+++ Source records +++
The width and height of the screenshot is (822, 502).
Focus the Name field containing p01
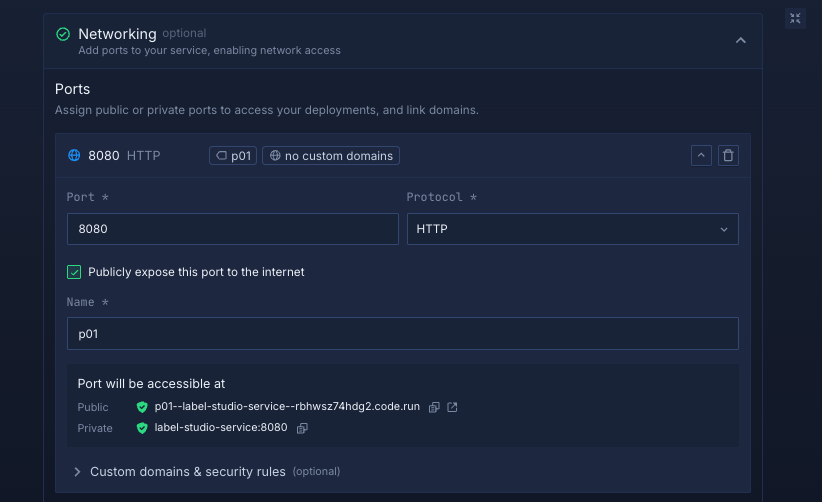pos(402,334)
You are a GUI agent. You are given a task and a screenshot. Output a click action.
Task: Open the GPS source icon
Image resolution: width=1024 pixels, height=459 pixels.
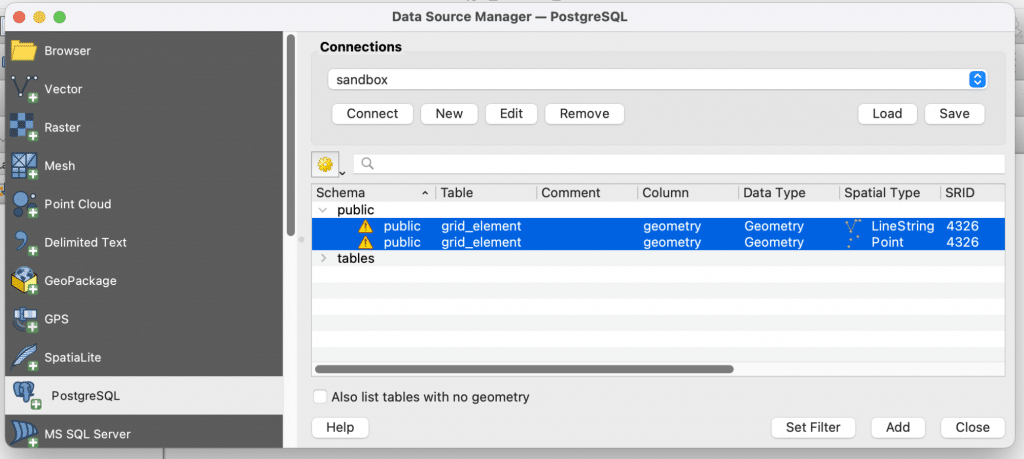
+++
» To do:
Every line in the records is to be retyped exactly as it stands; the pictures stay out.

» Task response:
The width and height of the screenshot is (822, 502).
Focus the Name field containing p01
pos(402,334)
You are a GUI agent. You are given a task and a screenshot. Output a click action.
Task: Open the GPS source icon
Image resolution: width=1024 pixels, height=459 pixels.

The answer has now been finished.